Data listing
####

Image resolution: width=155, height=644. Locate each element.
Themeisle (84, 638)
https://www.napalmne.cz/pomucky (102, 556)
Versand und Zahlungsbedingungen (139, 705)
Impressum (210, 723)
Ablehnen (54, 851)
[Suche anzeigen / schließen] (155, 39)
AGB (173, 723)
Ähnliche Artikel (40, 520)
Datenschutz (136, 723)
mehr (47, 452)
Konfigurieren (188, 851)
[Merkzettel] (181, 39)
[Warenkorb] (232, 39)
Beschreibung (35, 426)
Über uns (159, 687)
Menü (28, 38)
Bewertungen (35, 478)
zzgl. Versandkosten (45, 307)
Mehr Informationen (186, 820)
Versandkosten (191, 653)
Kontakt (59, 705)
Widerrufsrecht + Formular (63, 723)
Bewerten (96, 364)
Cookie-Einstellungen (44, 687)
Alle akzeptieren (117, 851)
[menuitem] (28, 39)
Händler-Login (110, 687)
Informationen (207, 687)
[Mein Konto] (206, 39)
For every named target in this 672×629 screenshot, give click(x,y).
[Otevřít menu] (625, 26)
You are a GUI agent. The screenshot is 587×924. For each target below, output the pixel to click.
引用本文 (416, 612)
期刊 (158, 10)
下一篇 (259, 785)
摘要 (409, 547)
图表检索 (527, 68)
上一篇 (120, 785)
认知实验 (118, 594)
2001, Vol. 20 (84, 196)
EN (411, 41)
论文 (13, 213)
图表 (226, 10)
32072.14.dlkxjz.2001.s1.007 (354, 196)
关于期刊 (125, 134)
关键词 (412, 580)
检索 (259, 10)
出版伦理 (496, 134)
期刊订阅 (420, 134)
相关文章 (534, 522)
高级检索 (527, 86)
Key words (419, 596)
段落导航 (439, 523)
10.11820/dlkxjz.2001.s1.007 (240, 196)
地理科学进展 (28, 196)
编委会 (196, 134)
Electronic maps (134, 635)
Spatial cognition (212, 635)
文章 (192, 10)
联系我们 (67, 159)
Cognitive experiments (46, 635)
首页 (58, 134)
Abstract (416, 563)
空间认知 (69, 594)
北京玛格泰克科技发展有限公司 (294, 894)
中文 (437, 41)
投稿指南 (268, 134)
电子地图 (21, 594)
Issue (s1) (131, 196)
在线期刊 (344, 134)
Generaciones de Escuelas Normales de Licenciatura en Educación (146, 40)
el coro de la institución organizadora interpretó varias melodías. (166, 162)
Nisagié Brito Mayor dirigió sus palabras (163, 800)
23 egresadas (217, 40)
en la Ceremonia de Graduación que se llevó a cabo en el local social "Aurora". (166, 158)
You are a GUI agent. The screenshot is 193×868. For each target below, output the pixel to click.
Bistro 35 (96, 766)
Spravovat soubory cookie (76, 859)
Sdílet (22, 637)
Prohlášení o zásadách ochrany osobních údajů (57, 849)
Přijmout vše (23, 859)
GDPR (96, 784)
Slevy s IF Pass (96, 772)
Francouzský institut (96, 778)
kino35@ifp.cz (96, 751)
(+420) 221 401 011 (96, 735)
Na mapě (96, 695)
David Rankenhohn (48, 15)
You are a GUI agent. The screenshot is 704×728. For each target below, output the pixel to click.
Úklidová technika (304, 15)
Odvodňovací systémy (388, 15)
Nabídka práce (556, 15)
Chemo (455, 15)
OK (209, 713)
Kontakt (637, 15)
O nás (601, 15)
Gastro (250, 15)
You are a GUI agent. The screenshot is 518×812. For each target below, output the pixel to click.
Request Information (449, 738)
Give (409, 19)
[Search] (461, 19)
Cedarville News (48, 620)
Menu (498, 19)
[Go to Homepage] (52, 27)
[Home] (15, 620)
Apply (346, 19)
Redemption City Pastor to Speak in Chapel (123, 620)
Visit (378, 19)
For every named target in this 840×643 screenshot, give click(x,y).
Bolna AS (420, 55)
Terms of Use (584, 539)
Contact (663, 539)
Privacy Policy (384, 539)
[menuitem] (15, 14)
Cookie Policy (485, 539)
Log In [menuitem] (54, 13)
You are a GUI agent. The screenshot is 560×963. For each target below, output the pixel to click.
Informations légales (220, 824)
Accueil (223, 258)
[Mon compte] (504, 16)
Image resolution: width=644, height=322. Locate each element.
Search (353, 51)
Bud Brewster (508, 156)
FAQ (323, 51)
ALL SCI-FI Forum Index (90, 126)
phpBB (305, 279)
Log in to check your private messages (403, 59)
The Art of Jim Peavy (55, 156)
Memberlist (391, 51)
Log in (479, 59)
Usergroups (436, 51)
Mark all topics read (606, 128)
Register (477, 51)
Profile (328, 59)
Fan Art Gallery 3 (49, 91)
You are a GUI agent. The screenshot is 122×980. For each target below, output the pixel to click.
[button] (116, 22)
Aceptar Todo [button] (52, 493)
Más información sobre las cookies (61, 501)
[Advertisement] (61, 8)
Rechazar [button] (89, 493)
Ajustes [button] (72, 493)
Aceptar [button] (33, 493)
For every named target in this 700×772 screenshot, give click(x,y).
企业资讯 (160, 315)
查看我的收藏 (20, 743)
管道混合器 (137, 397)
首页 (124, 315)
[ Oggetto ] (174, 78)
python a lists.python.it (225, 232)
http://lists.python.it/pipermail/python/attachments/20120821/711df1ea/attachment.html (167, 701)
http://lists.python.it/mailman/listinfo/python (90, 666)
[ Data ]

####

Reproduce every line of the records above word for word, in the same order.

Image resolution: width=155, height=644. Locate each element.
Themeisle (84, 638)
https://www.napalmne.cz/pomucky (102, 556)
Versand und Zahlungsbedingungen (139, 705)
Impressum (210, 723)
Ablehnen (54, 851)
[Suche anzeigen / schließen] (155, 39)
AGB (173, 723)
Ähnliche Artikel (40, 520)
Datenschutz (136, 723)
mehr (47, 452)
Konfigurieren (188, 851)
[Merkzettel] (181, 39)
[Warenkorb] (232, 39)
Beschreibung (35, 426)
Über uns (159, 687)
Menü (28, 38)
Bewertungen (35, 478)
zzgl. Versandkosten (45, 307)
Mehr Informationen (186, 820)
Versandkosten (191, 653)
Kontakt (59, 705)
Widerrufsrecht + Formular (63, 723)
Bewerten (96, 364)
Cookie-Einstellungen (44, 687)
Alle akzeptieren (117, 851)
[menuitem] (28, 39)
Händler-Login (110, 687)
Informationen (207, 687)
[Mein Konto] (206, 39)
For every named target in this 672×629 screenshot, give click(x,y).
[Otevřít menu] (625, 26)
You are a GUI agent. The screenshot is 587×924. For each target below, output the pixel to click.
引用本文 (416, 612)
期刊 (158, 10)
下一篇 (259, 785)
摘要 (409, 547)
图表检索 (527, 68)
上一篇 (120, 785)
认知实验 (118, 594)
2001, Vol. 20 (84, 196)
EN (411, 41)
论文 (13, 213)
图表 (226, 10)
32072.14.dlkxjz.2001.s1.007 (354, 196)
关于期刊 (125, 134)
关键词 (412, 580)
检索 (259, 10)
出版伦理 (496, 134)
期刊订阅 (420, 134)
相关文章 (534, 522)
高级检索 (527, 86)
Key words (419, 596)
段落导航 (439, 523)
10.11820/dlkxjz.2001.s1.007 (240, 196)
地理科学进展 (28, 196)
编委会 (196, 134)
Electronic maps (134, 635)
Spatial cognition (212, 635)
文章 (192, 10)
联系我们 (67, 159)
Cognitive experiments (46, 635)
首页 (58, 134)
Abstract (416, 563)
空间认知 (69, 594)
北京玛格泰克科技发展有限公司 (294, 894)
中文 (437, 41)
投稿指南 (268, 134)
电子地图 (21, 594)
Issue (s1) (131, 196)
在线期刊 (344, 134)
Generaciones de Escuelas Normales de Licenciatura en Educación (146, 40)
el coro de la institución organizadora interpretó varias melodías. (166, 162)
Nisagié Brito Mayor dirigió sus palabras (163, 800)
23 egresadas (217, 40)
en la Ceremonia de Graduación que se llevó a cabo en el local social "Aurora". (166, 158)
You are a GUI agent. The screenshot is 193×868. For each target below, output the pixel to click.
Bistro 35 (96, 766)
Spravovat soubory cookie (76, 859)
Sdílet (22, 637)
Prohlášení o zásadách ochrany osobních údajů (57, 849)
Přijmout vše (23, 859)
GDPR (96, 784)
Slevy s IF Pass (96, 772)
Francouzský institut (96, 778)
kino35@ifp.cz (96, 751)
(+420) 221 401 011 (96, 735)
Na mapě (96, 695)
David Rankenhohn (48, 15)
You are a GUI agent. The screenshot is 704×728. For each target below, output the pixel to click.
Úklidová technika (304, 15)
Odvodňovací systémy (388, 15)
Nabídka práce (556, 15)
Chemo (455, 15)
OK (209, 713)
Kontakt (637, 15)
O nás (601, 15)
Gastro (250, 15)
You are a GUI agent. The screenshot is 518×812. For each target below, output the pixel to click.
Request Information (449, 738)
Give (409, 19)
[Search] (461, 19)
Cedarville News (48, 620)
Menu (498, 19)
[Go to Homepage] (52, 27)
[Home] (15, 620)
Apply (346, 19)
Redemption City Pastor to Speak in Chapel (123, 620)
Visit (378, 19)
For every named target in this 840×643 screenshot, give click(x,y).
Bolna AS (420, 55)
Terms of Use (584, 539)
Contact (663, 539)
Privacy Policy (384, 539)
[menuitem] (15, 14)
Cookie Policy (485, 539)
Log In [menuitem] (54, 13)
You are a GUI agent. The screenshot is 560×963. For each target below, output the pixel to click.
Informations légales (220, 824)
Accueil (223, 258)
[Mon compte] (504, 16)
Image resolution: width=644, height=322. Locate each element.
Search (353, 51)
Bud Brewster (508, 156)
FAQ (323, 51)
ALL SCI-FI Forum Index (90, 126)
phpBB (305, 279)
Log in to check your private messages (403, 59)
The Art of Jim Peavy (55, 156)
Memberlist (391, 51)
Log in (479, 59)
Usergroups (436, 51)
Mark all topics read (606, 128)
Register (477, 51)
Profile (328, 59)
Fan Art Gallery 3 (49, 91)
You are a GUI agent. The screenshot is 122×980. For each target below, output the pixel to click.
[button] (116, 22)
Aceptar Todo [button] (52, 493)
Más información sobre las cookies (61, 501)
[Advertisement] (61, 8)
Rechazar [button] (89, 493)
Ajustes [button] (72, 493)
Aceptar [button] (33, 493)
For every named target in this 700×772 screenshot, give click(x,y).
企业资讯 (160, 315)
查看我的收藏 (20, 743)
管道混合器 (137, 397)
首页 (124, 315)
[ Oggetto ] (174, 78)
python a lists.python.it (225, 232)
http://lists.python.it/pipermail/python/attachments/20120821/711df1ea/attachment.html (167, 701)
http://lists.python.it/mailman/listinfo/python (90, 666)
[ Data ]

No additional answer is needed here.